• _WRITTEN EXERCISE A_
Answer these from the text below on dam deformation prediction:
(i) What kind of model did Kang et al. develop, and for which type of dam?
(ii) What method is used to find the best parameters for CatBoost?
(iii) What serves as the engineering case study?
• _WRITTEN EXERCISE B_
Reproduce word for word the part of the text below on dam deformation prediction, starting with "Apart from the" and going on through "environmental effect sizes.".

• _SELECTED TEXT_

Apart from the appropriate input variables in the causal model, the fitting capability and generalization ability in the regression model also determine dam deformation prediction performance [
15,
16]. Multiple linear analysis (MLR) and its improved variant methods are widely used for regression modeling in dam safety monitoring. However, statistical methods show poor performance in dealing with the nonlinear relationship between input variables. In addition, it is also a challenging task to accurately simulate and evaluate the nonlinear relationship between numerous input variables and environmental effect sizes.
In recent years, with the rapid development of artificial intelligence (AI) technology, the use of powerful nonlinear fitting capabilities of machine learning (ML) to construct dam safety monitoring models has received extensive research and attention [
17,
18,
19]. Recently, a series of ML-based algorithms, such as support vehicle machine (SVM), Random Forest (RF), and Gaussian process regression (GPR) have been introduced to simulate the nonlinear mapping between environmental and dam effect variables [
20,
21]. For instance, Kang et al. [
22] developed a GPR-based dam deformation prediction model for concrete gravity dams. Liu et al. [
23] proposed a combined prediction model for long-term deformation using the long short-term memory network (LSTM). Dai et al. [
23] developed an RF-based deformation prediction model for concrete dams. It can be seen from the above references that the ML-based algorithm has significant advantages in the concrete dam deformation monitoring model. However, the aforementioned studies primarily rely on single-factor models or individual machine-learning regression strategies. Few studies have explored the coupling of dam deformation monitoring causal models with intelligent computing approaches, which could potentially offer a more comprehensive understanding of dam deformation behavior prediction.
To address the aforementioned challenges, this study proposes a method for monitoring dam deformation and predicting behavior based on intelligent optimization, ML, and measured air temperature data. Initially, long-term multi-year temperature data, along with their lagged terms, are utilized as temperature factors to construct the HTairT model for predicting dam deformation. Subsequently, CatBoost, a high-performance, open-source gradient boosting algorithm, is employed to model the nonlinear relationships between environmental factors and dam deformation behavior. The optimal parameters for CatBoost are determined using an enhanced particle swarm optimization (PSO) algorithm. A high dam, in operation for several years, serves as the engineering case study, with multiple horizontal deformation monitoring points used to verify and assess the prediction accuracy and generalization performance of the proposed method.

• _STORED DATA_
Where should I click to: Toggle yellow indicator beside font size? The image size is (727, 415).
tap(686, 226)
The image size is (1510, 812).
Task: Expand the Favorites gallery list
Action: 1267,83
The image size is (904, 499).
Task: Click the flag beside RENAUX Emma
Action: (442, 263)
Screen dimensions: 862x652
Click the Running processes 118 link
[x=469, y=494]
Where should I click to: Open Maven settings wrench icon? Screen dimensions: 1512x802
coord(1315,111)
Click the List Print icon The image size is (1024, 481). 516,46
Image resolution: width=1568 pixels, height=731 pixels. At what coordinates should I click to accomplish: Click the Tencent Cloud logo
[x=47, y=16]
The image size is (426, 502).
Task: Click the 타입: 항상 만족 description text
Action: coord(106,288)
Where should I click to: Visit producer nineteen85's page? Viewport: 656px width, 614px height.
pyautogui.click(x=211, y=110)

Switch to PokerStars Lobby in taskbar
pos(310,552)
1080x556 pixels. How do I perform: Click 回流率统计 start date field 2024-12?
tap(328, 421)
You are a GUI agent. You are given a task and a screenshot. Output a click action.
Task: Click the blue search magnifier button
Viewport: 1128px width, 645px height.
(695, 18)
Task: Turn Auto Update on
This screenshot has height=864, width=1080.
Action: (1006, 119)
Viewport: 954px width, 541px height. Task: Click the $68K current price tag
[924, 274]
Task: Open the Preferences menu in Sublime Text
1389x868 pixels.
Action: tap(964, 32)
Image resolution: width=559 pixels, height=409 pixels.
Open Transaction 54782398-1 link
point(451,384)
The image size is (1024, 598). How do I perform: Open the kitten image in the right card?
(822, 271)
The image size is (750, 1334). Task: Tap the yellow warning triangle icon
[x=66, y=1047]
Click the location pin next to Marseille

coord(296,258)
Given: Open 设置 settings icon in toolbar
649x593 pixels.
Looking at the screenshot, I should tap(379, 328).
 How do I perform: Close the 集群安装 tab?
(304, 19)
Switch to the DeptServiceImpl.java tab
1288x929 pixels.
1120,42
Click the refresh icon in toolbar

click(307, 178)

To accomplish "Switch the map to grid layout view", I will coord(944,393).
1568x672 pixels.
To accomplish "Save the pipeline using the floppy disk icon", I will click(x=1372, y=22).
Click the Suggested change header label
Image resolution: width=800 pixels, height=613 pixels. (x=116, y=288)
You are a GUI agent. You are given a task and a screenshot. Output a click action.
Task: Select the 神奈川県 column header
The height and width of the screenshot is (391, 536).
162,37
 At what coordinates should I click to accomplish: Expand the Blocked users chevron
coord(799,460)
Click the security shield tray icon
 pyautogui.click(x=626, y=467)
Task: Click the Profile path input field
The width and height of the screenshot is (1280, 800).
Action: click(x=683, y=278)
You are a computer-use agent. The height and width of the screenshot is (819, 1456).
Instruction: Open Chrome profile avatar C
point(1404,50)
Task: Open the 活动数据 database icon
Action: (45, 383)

• _FINISHED ANSWER A_
(i) A GPR-based dam deformation prediction model for concrete gravity dams.
(ii) An enhanced particle swarm optimization (PSO) algorithm.
(iii) A high dam that has been in operation for several years, with multiple horizontal deformation monitoring points.

• _FINISHED ANSWER B_
Apart from the appropriate input variables in the causal model, the fitting capability and generalization ability in the regression model also determine dam deformation prediction performance [
15,
16]. Multiple linear analysis (MLR) and its improved variant methods are widely used for regression modeling in dam safety monitoring. However, statistical methods show poor performance in dealing with the nonlinear relationship between input variables. In addition, it is also a challenging task to accurately simulate and evaluate the nonlinear relationship between numerous input variables and environmental effect sizes.